Kitapta anlatılan olaylara şahit olurken en başta "insanilik" olgusuna vurgu yapıldığını görüyoruz. Yaşlı bir erkeğin genç bir kadına aşık olması, genç bir kadının yaşlı kocasını babası gibi sevmesi ama başka birine aşık olmak istemesi, kız çocuğun babasını kıskanması ama erkek çocuğun olayları çok daha çabuk kabullenmesi vs vs.. Her insanın yaşayabileceği türden olaylar.
Kitabın ana fikri ise "Hata yaptığını bile bile nefsinin arzularına uyarsan ya kendini kaybedersin, ya da benliğini mahvedersin." Behlül kendini kaybetmişti, Bihter benliğini mahvetti.

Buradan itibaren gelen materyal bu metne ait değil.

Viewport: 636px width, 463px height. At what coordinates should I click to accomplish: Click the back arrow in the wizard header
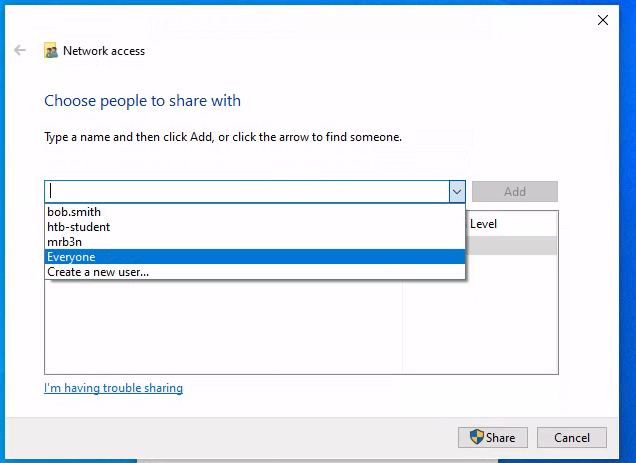[x=20, y=51]
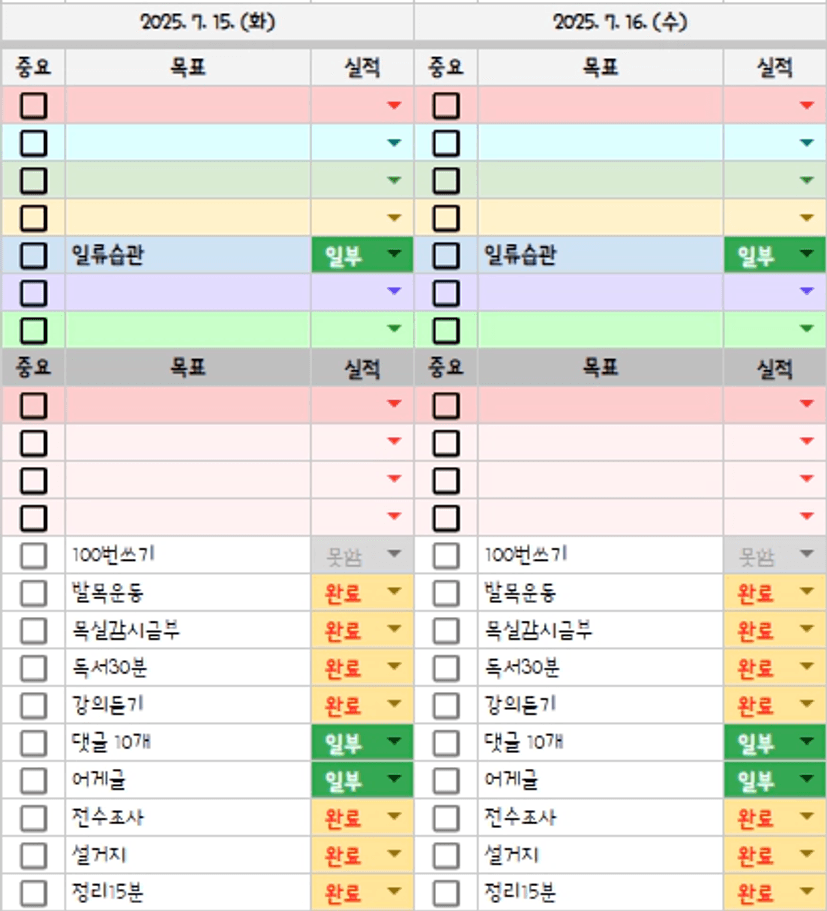This screenshot has height=911, width=827.
Task: Open the 일부 dropdown for 어게글 on July 15
Action: [394, 780]
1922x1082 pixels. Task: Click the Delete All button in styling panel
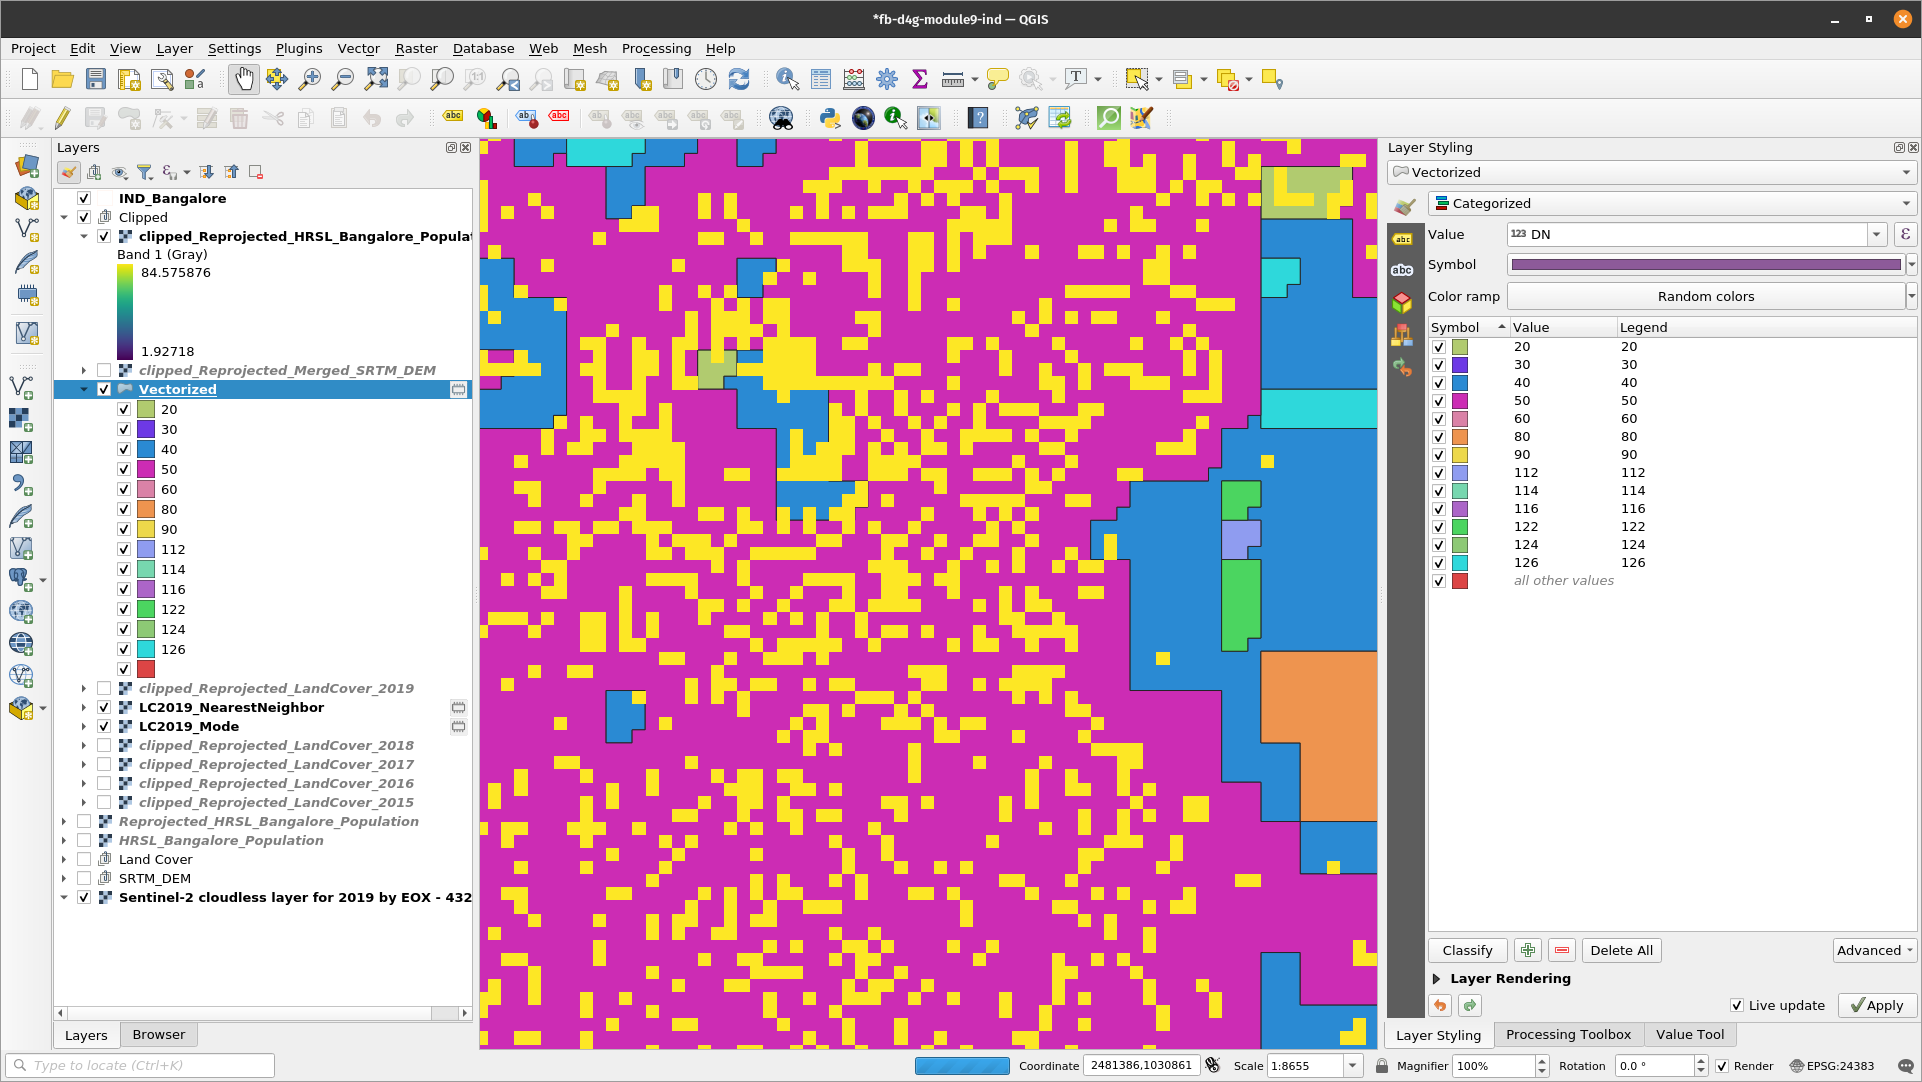[x=1621, y=950]
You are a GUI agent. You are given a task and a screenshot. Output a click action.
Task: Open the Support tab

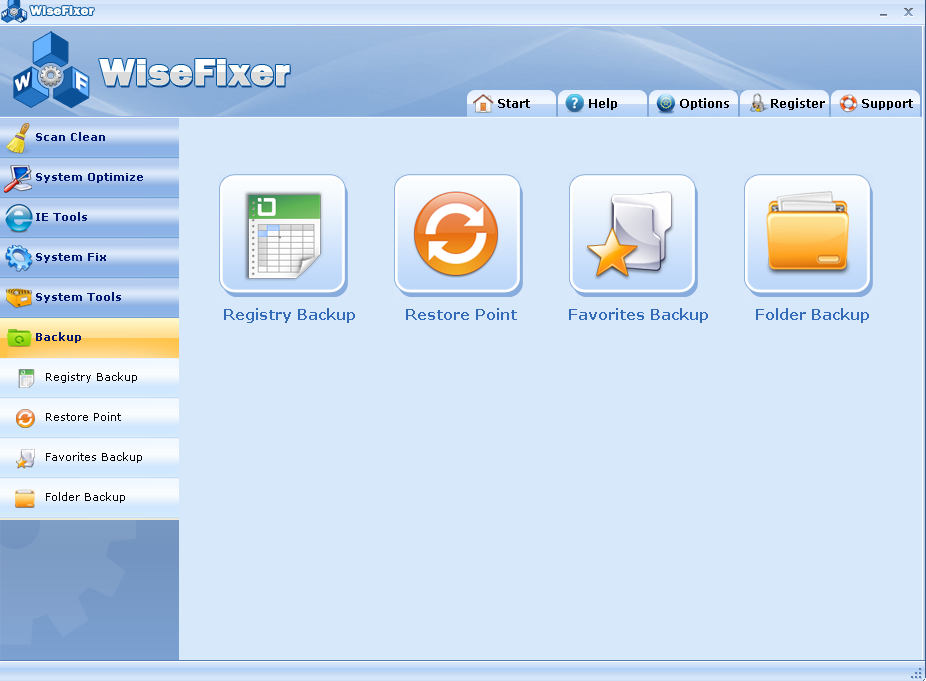click(876, 103)

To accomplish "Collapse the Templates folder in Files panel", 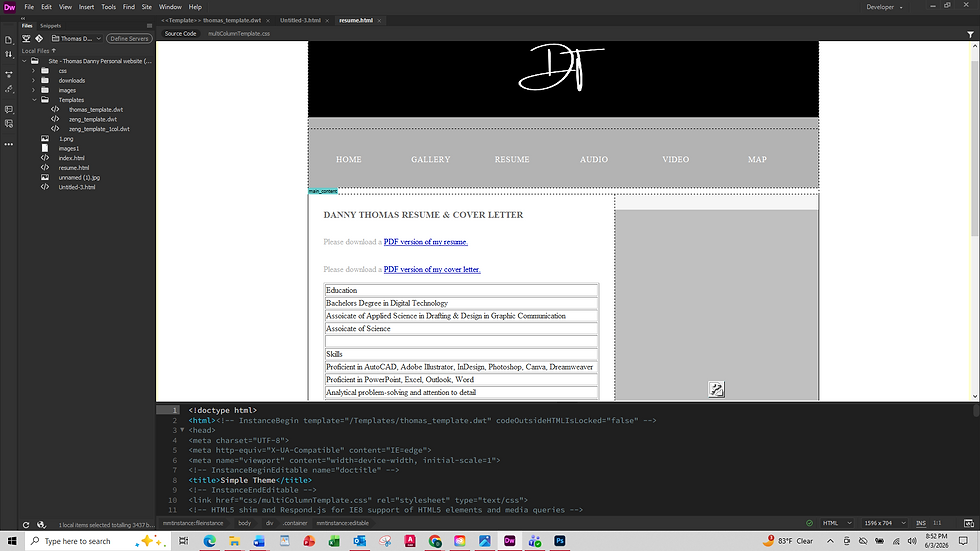I will 34,100.
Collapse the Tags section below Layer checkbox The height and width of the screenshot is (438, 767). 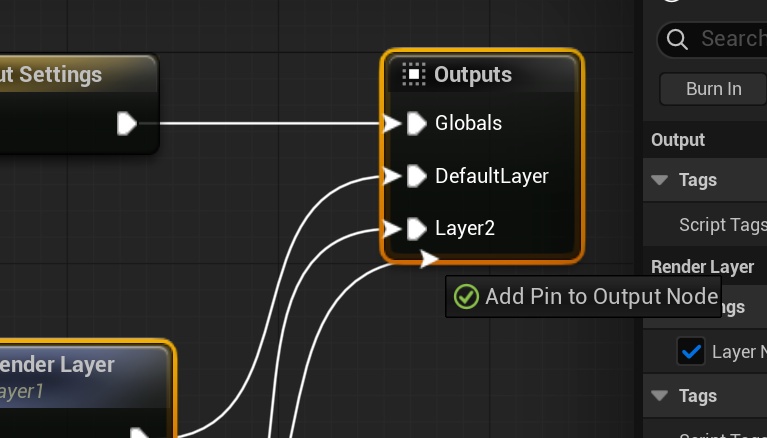tap(659, 396)
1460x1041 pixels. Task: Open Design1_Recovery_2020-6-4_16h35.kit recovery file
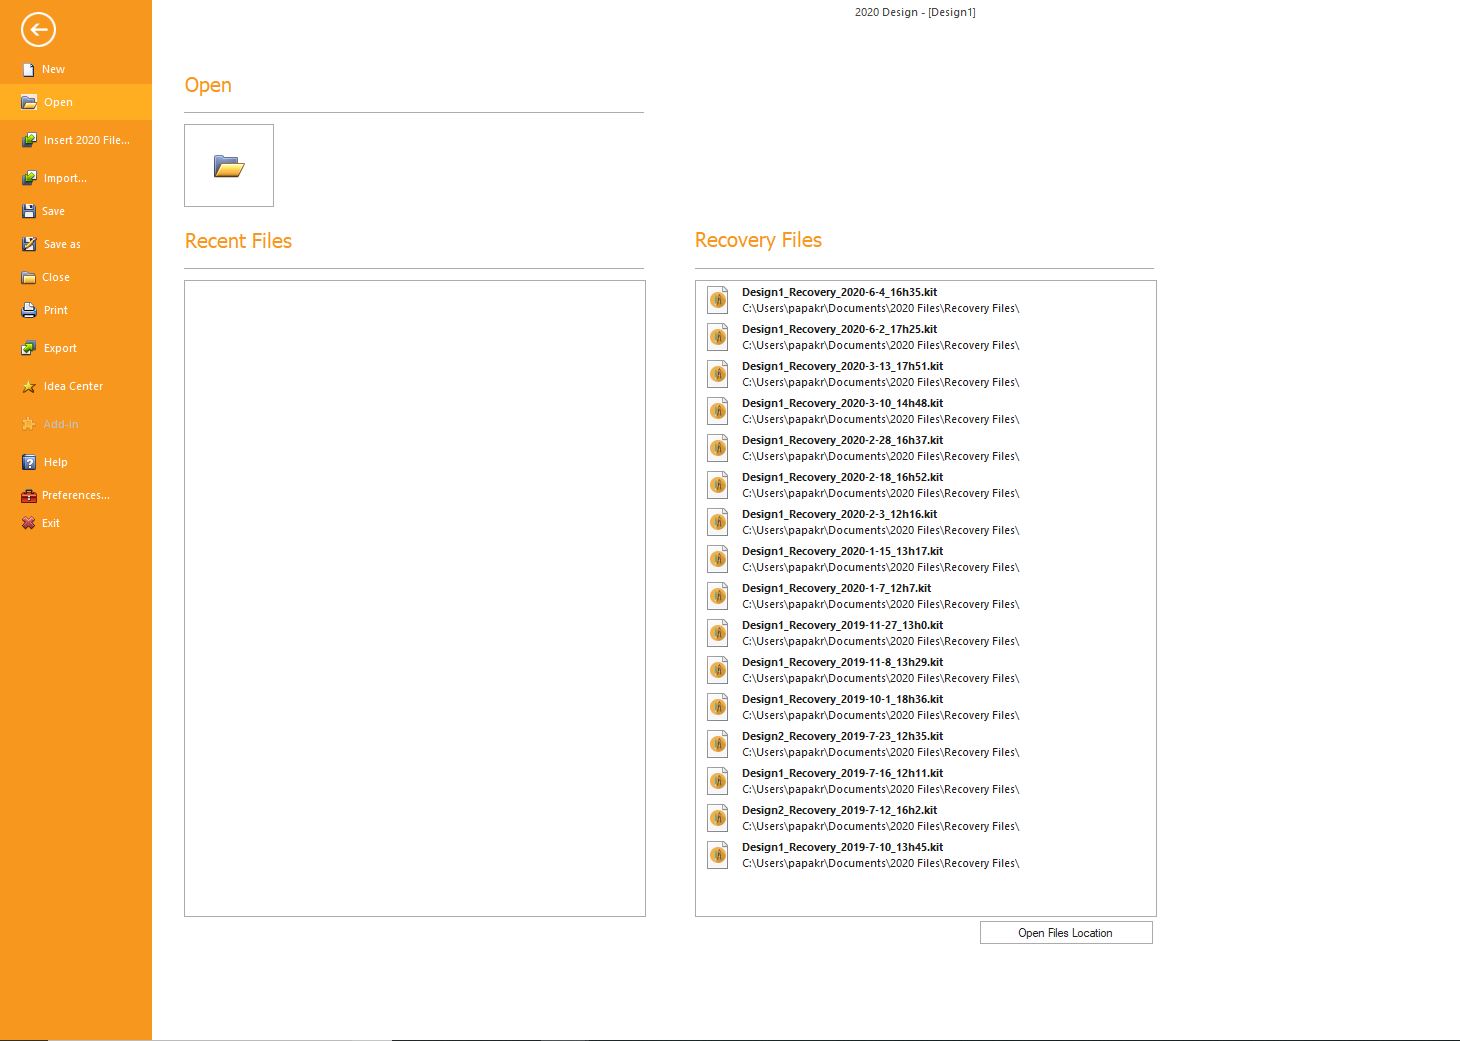point(839,293)
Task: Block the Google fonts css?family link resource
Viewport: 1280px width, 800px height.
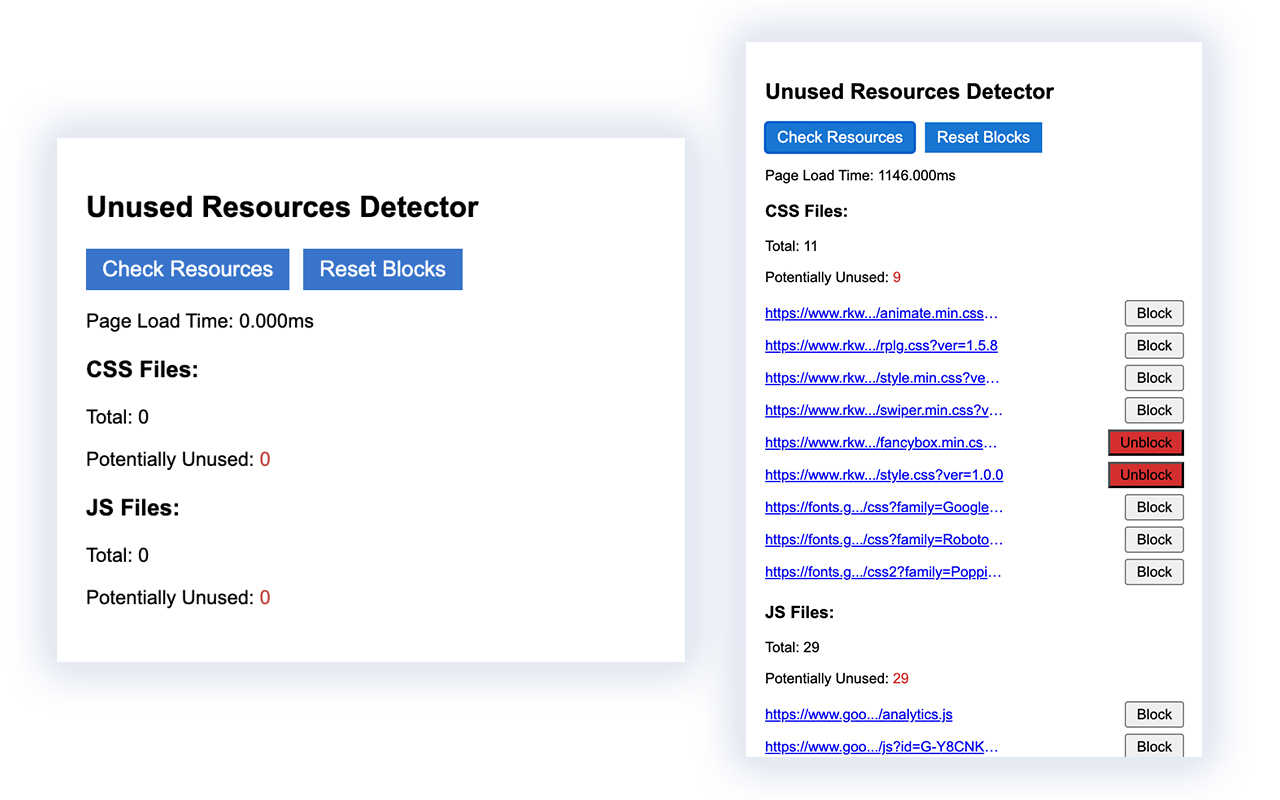Action: pyautogui.click(x=1153, y=507)
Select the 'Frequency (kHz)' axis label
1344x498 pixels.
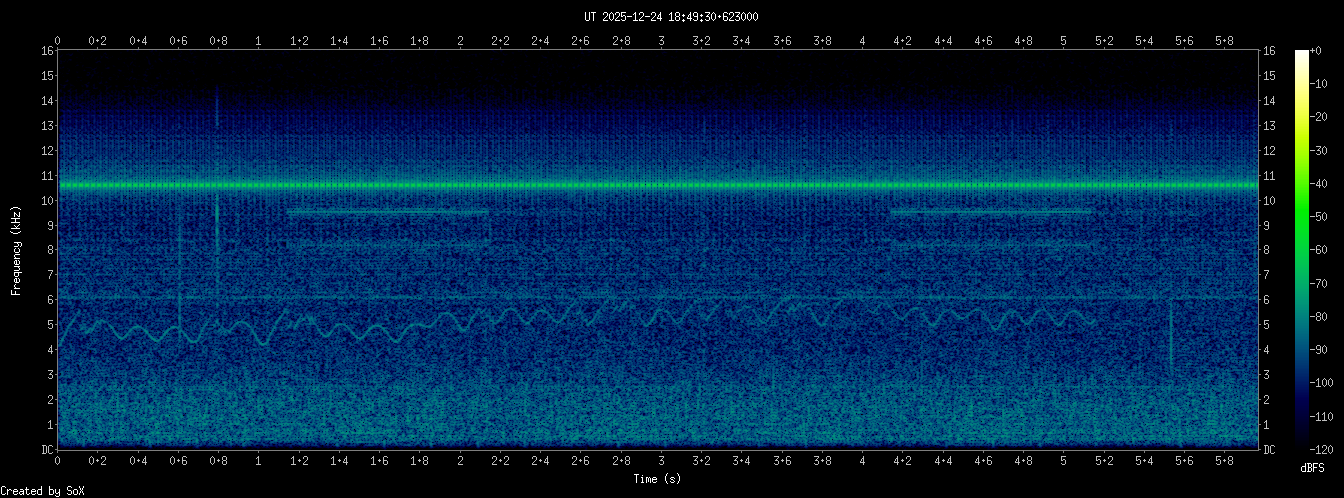click(x=16, y=250)
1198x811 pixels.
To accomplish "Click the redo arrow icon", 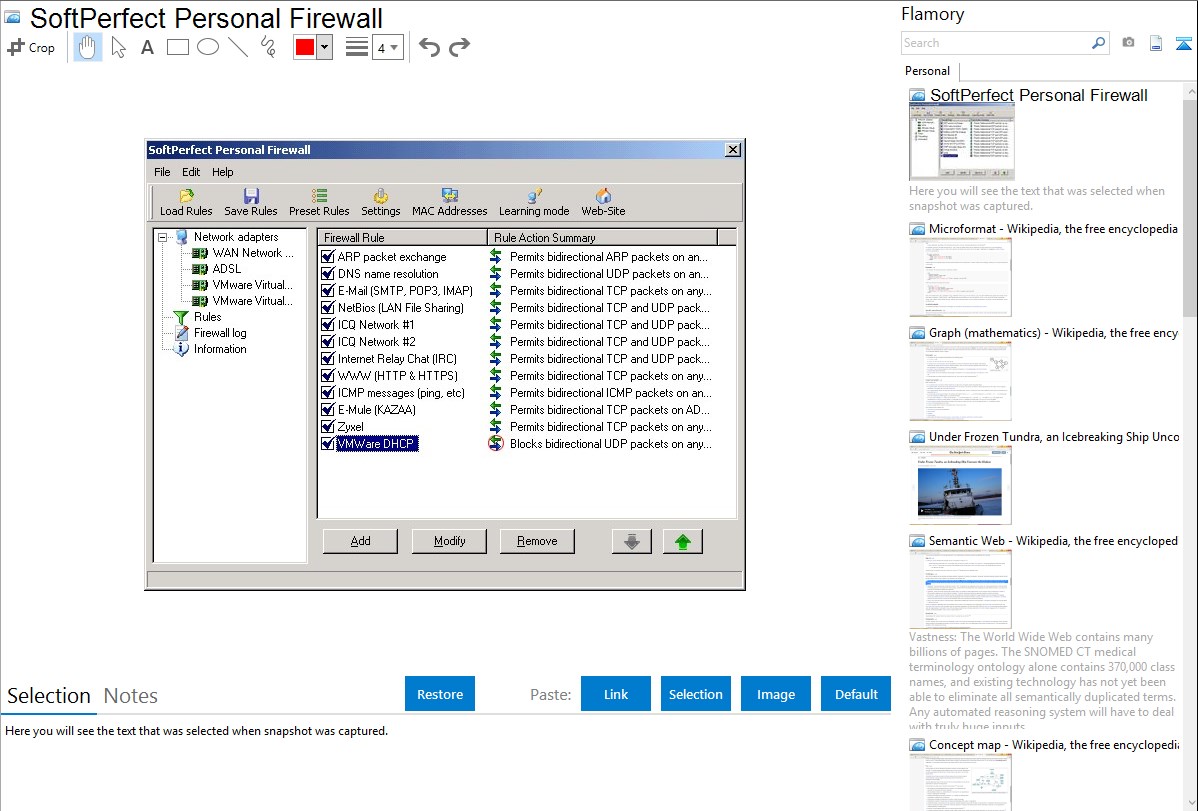I will tap(459, 47).
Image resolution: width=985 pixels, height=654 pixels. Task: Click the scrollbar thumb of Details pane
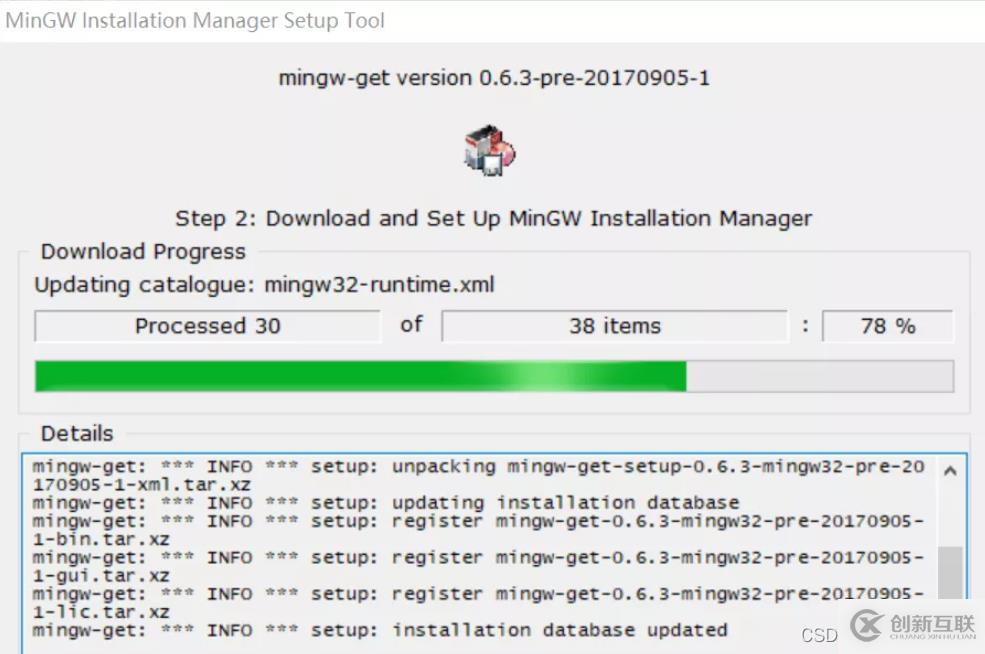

Mahvolan benlik de yaşamak için bir sebep aramaz, hiç düşünmeden hayatına son verir.
Okuduğum baskıdan mı kaynaklanıyor bilemiyorum ama Adnan herşeyi öğrendiğinde Behlül ortadan kayboluyor ve ona nasıl bir tepki verildiği görülmediği gibi tüm bu olaylardan sonra başına neler geldiğine dair de bir bilgi verilmiyor.
Son olarak, kitap diziden çok farklı ilerliyor. Karakterlere yüklenen anlamlar çok farklı. Kitap okunmaya değer mi, bilemiyorum...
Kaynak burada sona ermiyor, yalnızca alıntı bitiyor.